**TASK TO COMPLETE**
Put the data from its first line through the line containing "Task: Click on" into a JSON list of strings, with one string per line and any blank lines left out.

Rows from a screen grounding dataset
────────────────

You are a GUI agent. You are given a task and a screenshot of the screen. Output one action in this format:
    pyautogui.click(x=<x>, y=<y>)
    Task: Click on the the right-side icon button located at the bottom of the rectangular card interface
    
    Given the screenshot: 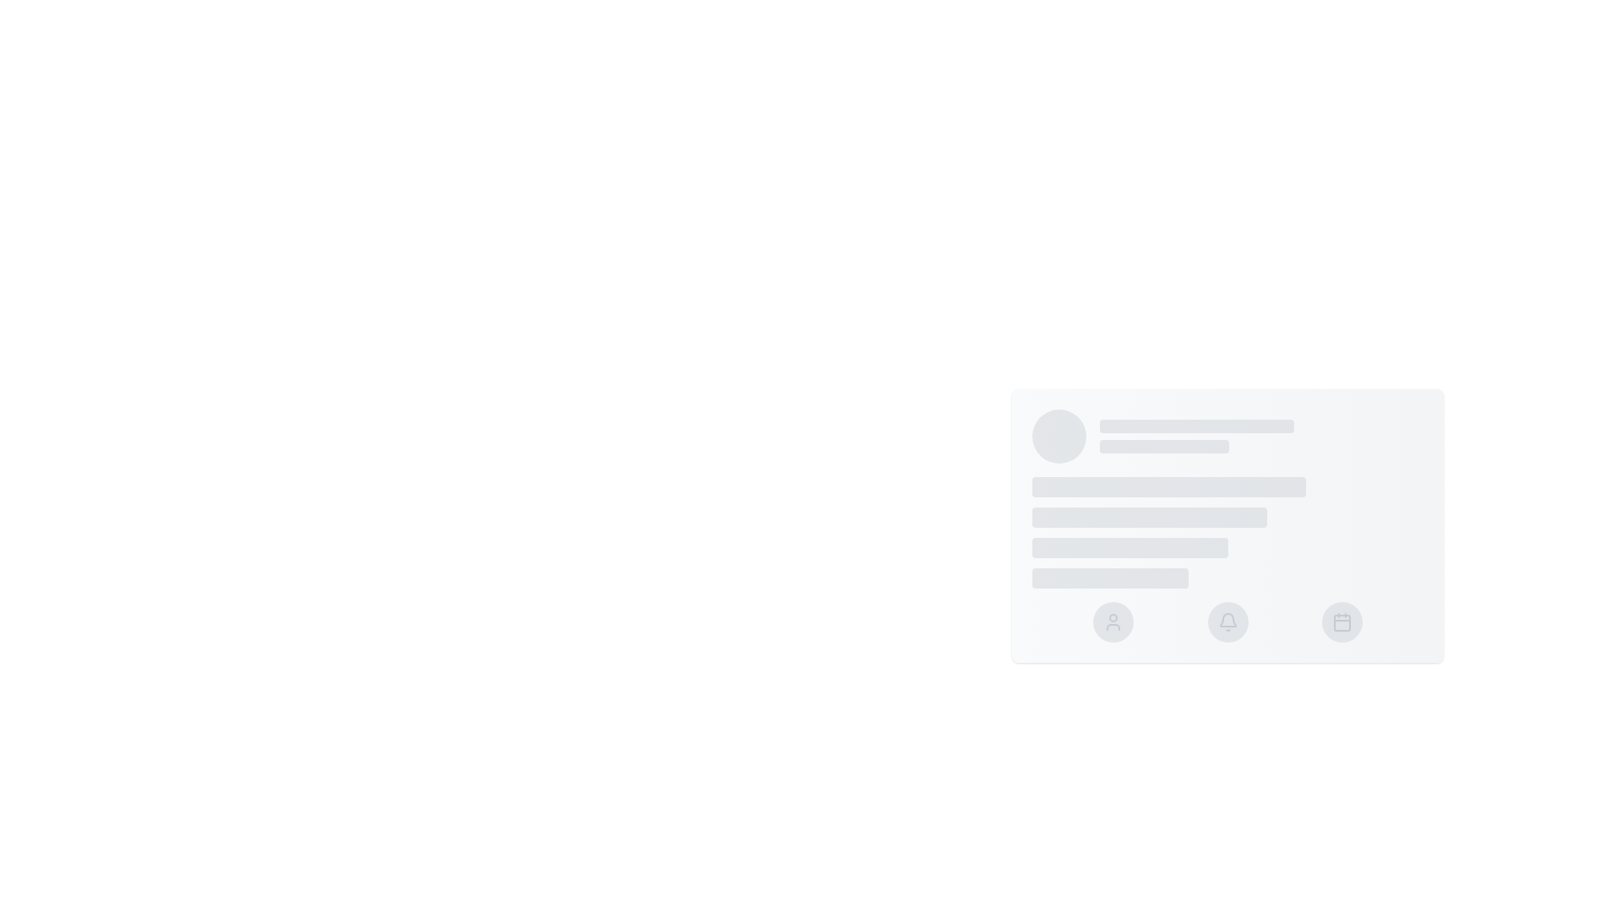 What is the action you would take?
    pyautogui.click(x=1342, y=622)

────────────────

**SOLUTION FOR THIS TASK**
[
  "You are a GUI agent. You are given a task and a screenshot of the screen. Output one action in this format:",
  "    pyautogui.click(x=<x>, y=<y>)",
  "    Task: Click on the the right-side icon button located at the bottom of the rectangular card interface"
]